A 2011 randomized control trial by Sibbitt et al. evaluated 94 knees with osteoarthritis that were randomized to palpation-guided and ultrasound-guided corticosteroid injection. Outcomes evaluated included baseline pain, procedural pain, pain at outcome (2 weeks and 6 months), responders, therapeutic duration, reinjection rates, total cost, and cost per responder.

Relative to conventional palpation-guided anatomic landmark methods, ultrasound guidance for injection of the knee resulted in the following statistically significant findings:

  • 48% reduction in procedural pain

  • 42% reduction in pain scores at outcome

  • 107% increase in responder rate

There was also a 13% reduction in cost per patient per year, and a 58% reduction in cost per responder per year.

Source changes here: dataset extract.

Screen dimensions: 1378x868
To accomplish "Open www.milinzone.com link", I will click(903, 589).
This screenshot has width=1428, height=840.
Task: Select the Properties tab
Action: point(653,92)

Furthermore, a 2020 review by Arnold et al. demonstrated ultrasound-guidance results in increased accuracy of injections compared to landmark- or palpation-guided injections for various injection types with a low NNT (number needed to treat to prevent missing the injection target) compared to landmark-guided injections.

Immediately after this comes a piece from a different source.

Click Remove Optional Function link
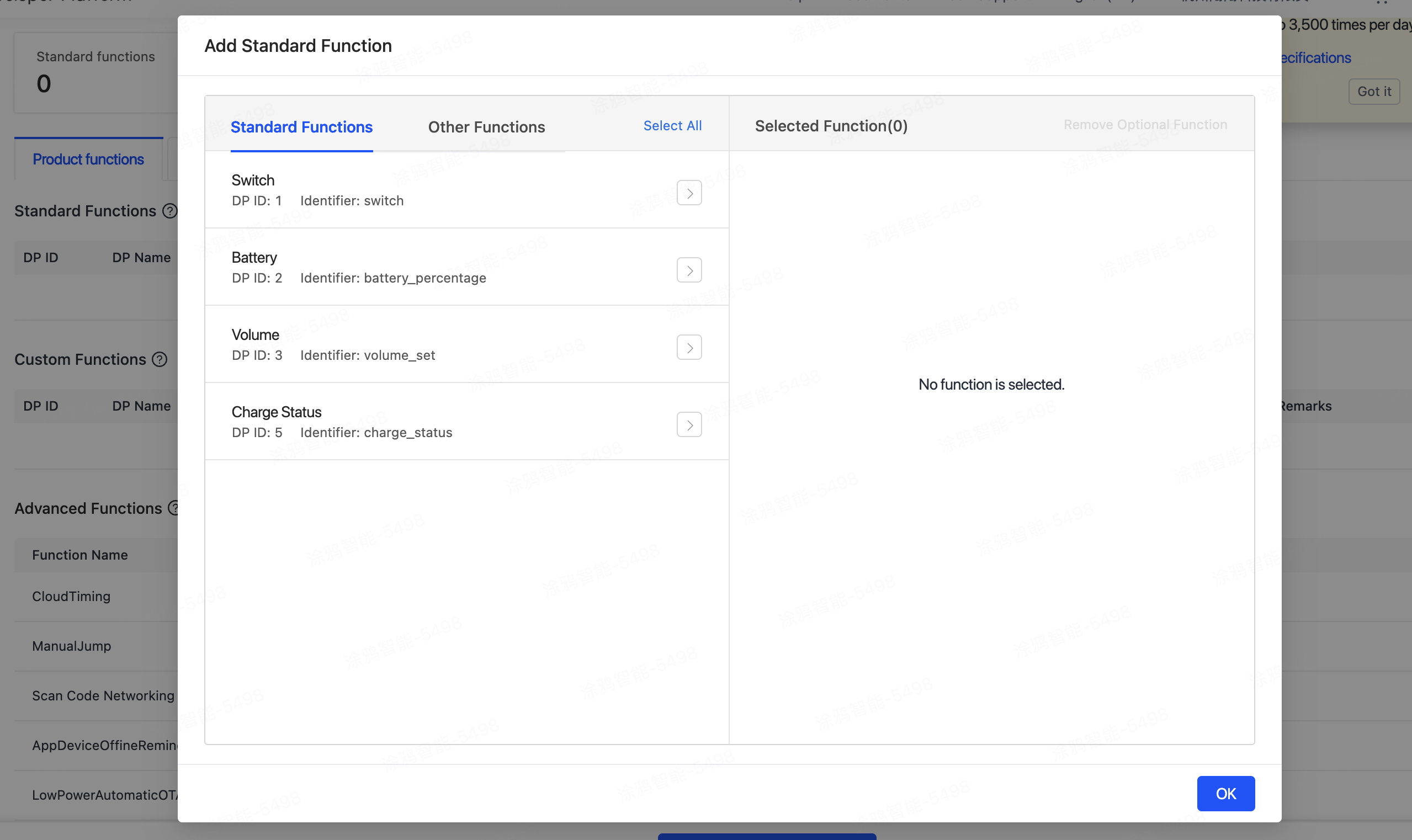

Figure 6 - Data showing low NNT (number needed to treat) to prevent missing injection target for biceps tendon sheath, glenohumeral joint, knee joint aspiration, and knee joint injection (Arnold et al., 2020).

Patient Safety 

Ultrasound can visualize blood vessels, nerves, and other structures of interest that may be in the pathway of a needle as it approaches the injection target. This allows the needle to be safely maneuvered around the aforementioned structures, resulting in improved patient safety. 

Conclusions

The literature shows certain ultrasound-guided injections can improve clinical outcomes, reduce procedural pain, and improve cost-effectiveness compared to landmark- or palpation-guided injections. 

– Rajiv Verma, DO RMSK

References

  1. Molini L, Mariacher S, Bianchi S. US guided corticosteroid injection into the subacromial-subdeltoid bursa: Technique and approach. J Ultrasound. 2012;15(1):61-68.

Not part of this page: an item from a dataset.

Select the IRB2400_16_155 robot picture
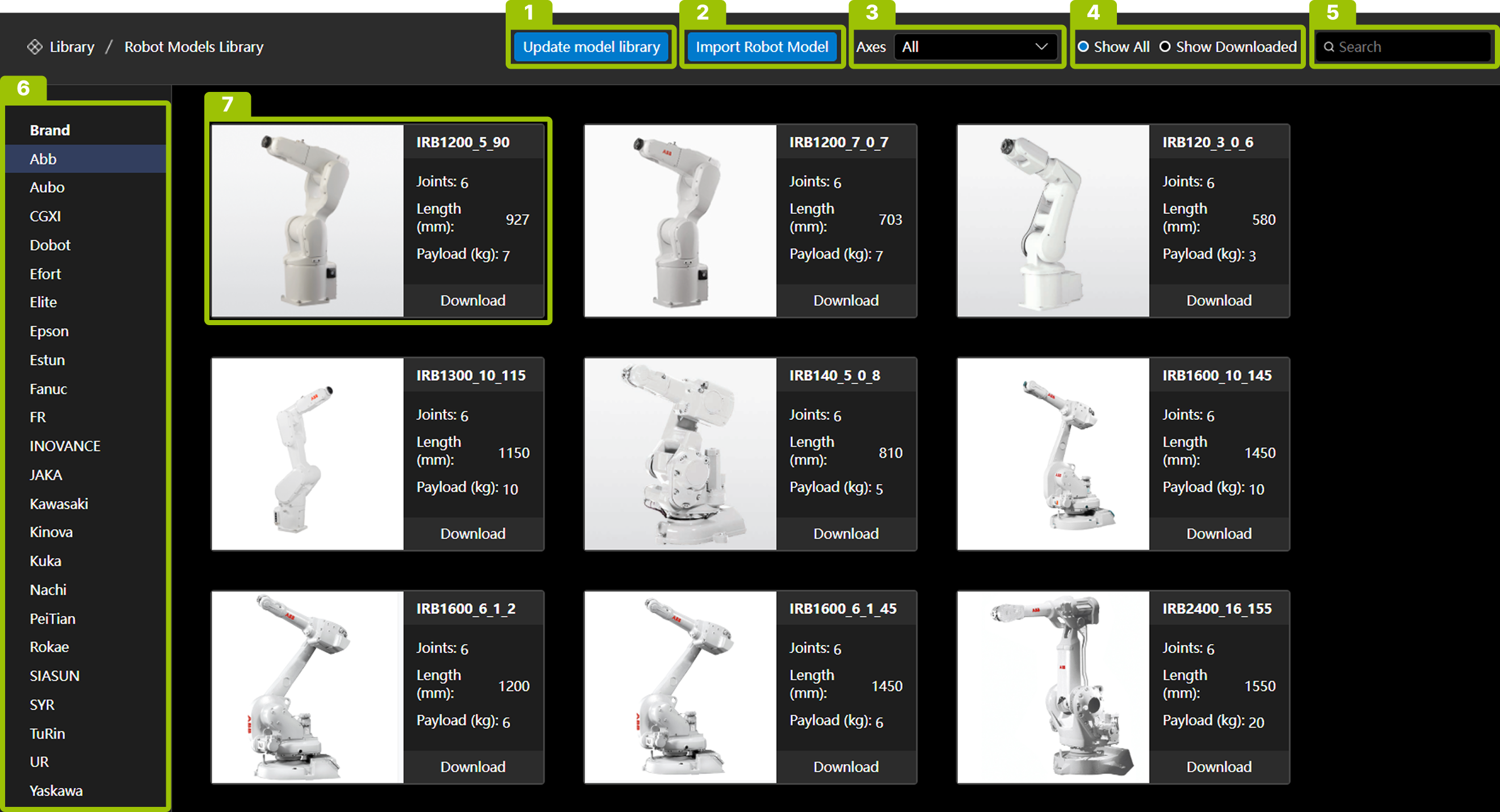 click(x=1053, y=687)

  2. Chiavaras MM, Jacobson JA. Ultrasound-guided tendon fenestration. Semin Musculoskelet Radiol. 2013;17(1):85-90.

  3. Lueders DR, Smith J, Sellon JL. Ultrasound-Guided Knee Procedures. Phys Med Rehabil Clin N Am. 2016 Aug;27(3):631-48.

  4. Aly AR, Rajasekaran S, Ashworth N. Ultrasound-guided shoulder girdle injections are more accurate and more effective than landmark-guided injections: a systematic review and meta-analysis. Br J Sports Med. 2015;49(16):1042-1049.

  5. Sibbitt WL Jr, Band PA, Kettwich LG, Chavez-Chiang NR, Delea SL, Bankhurst AD. A randomized controlled trial evaluating the cost-effectiveness of sonographic guidance for intra-articular injection of the osteoarthritic knee. J Clin Rheumatol. 2011;17(8):409-415.

  6. Arnold MJ, Jonas CE, Carter RE. Point-of-Care Ultrasonography. Am Fam Physician. 2020;101(5):275-285.